* [Input records]:
= = =

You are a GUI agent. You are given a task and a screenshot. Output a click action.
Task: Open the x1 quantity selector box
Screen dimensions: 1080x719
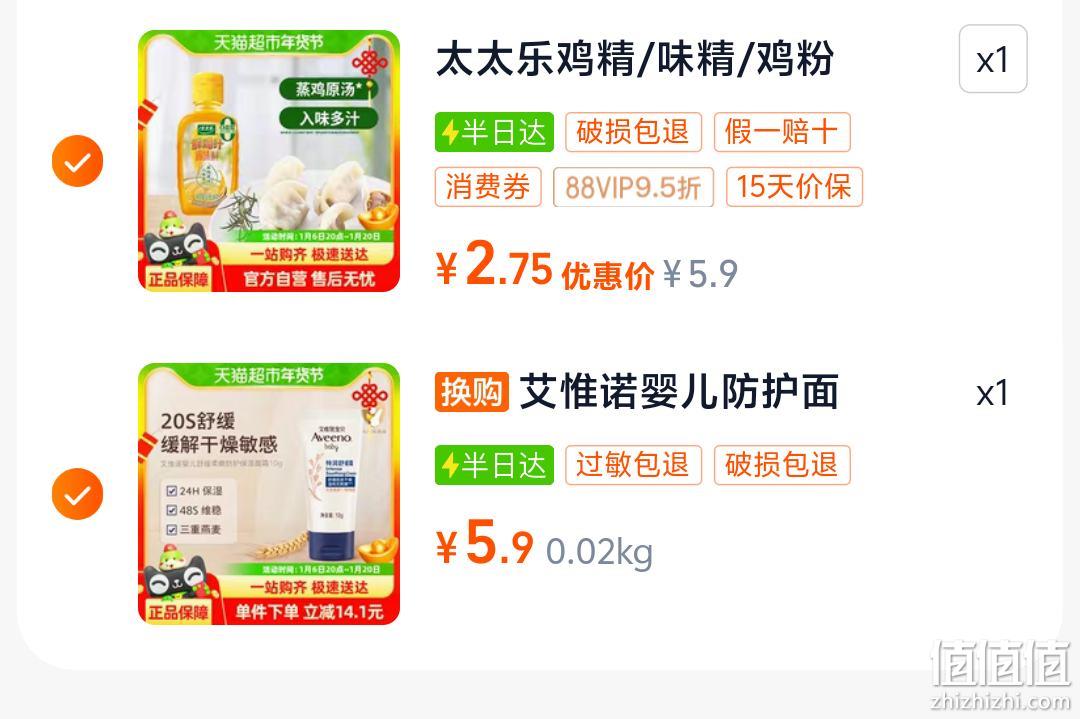tap(993, 59)
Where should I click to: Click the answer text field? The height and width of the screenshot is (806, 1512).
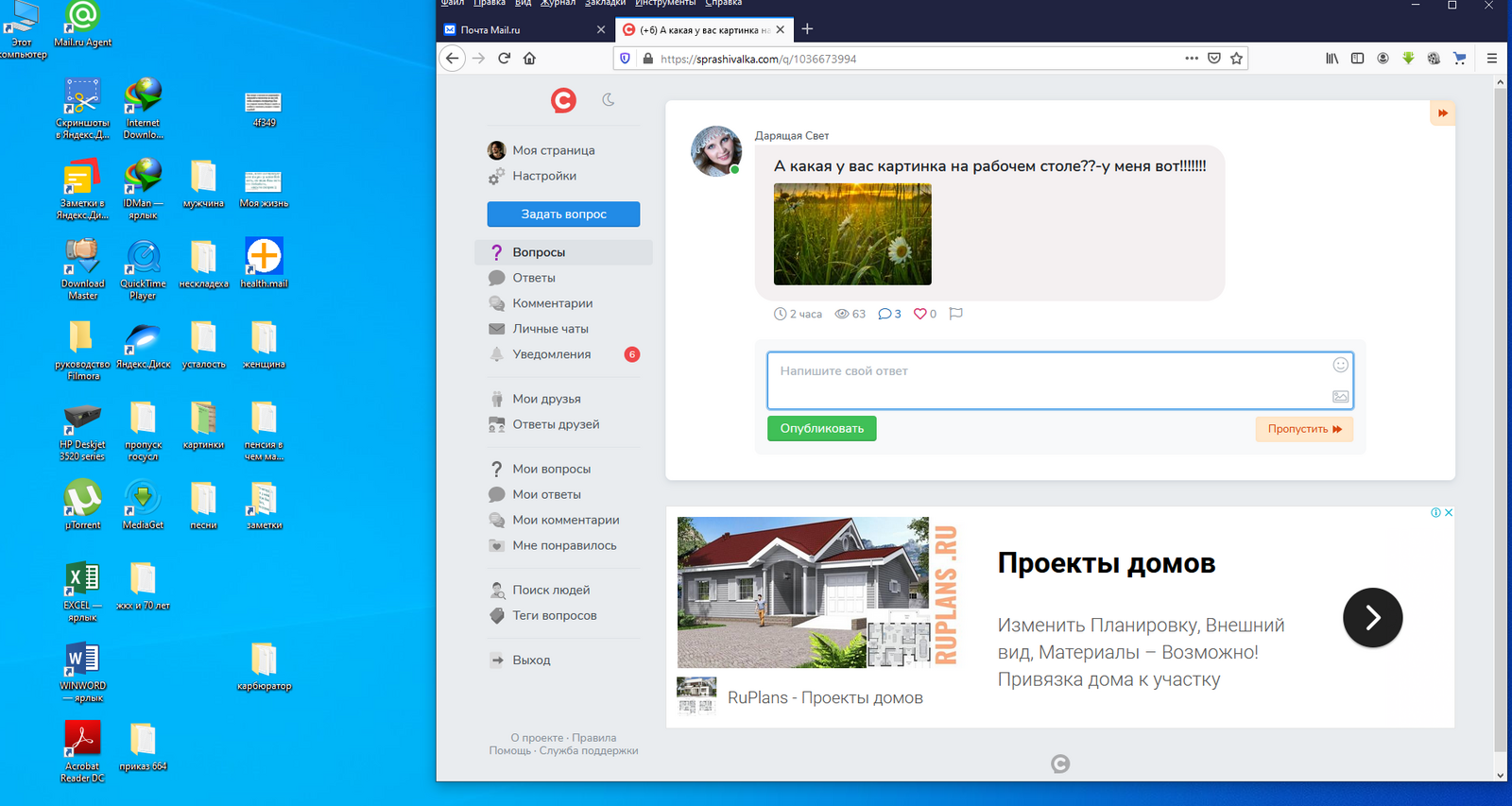coord(1047,381)
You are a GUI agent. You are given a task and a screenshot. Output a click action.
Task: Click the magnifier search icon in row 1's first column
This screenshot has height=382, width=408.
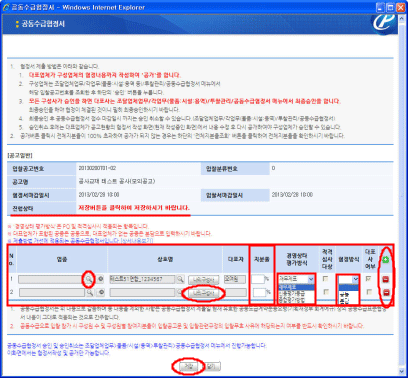tap(89, 279)
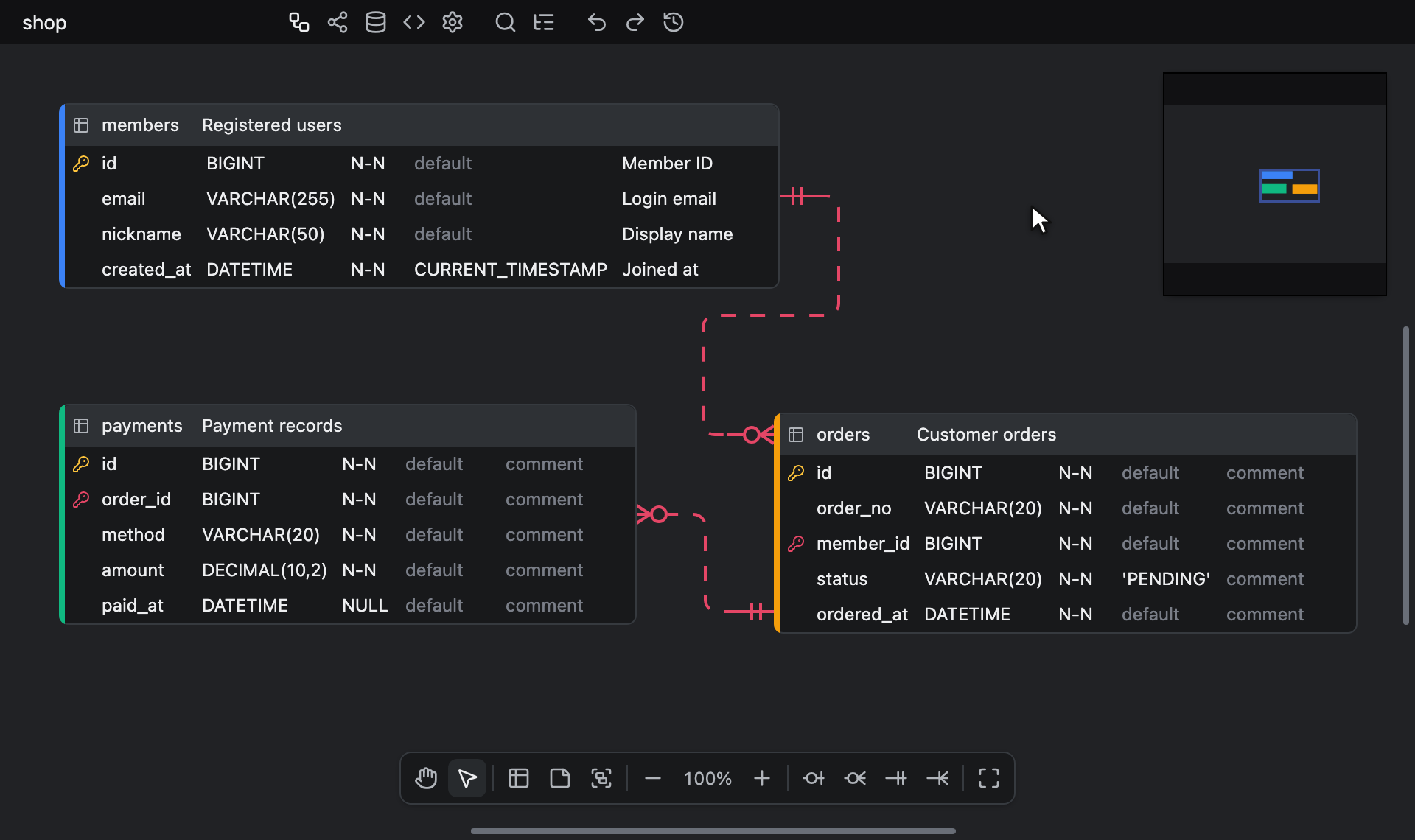Screen dimensions: 1415x840
Task: Open the list view icon
Action: (x=544, y=22)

= = =

* [Work to complete]: Using the data above, retype exactly and only the lines from the one containing "Screen dimensions: 1080x719" up to and including the one containing "Task: Click the", with no pictures carried over.

* [Response below]:
Screen dimensions: 1080x719
tap(993, 59)
Where should I click to: Click the answer text field? The height and width of the screenshot is (806, 1512).
coord(1047,381)
You are a GUI agent. You are given a task and a screenshot. Output a click action.
Task: Click the magnifier search icon in row 1's first column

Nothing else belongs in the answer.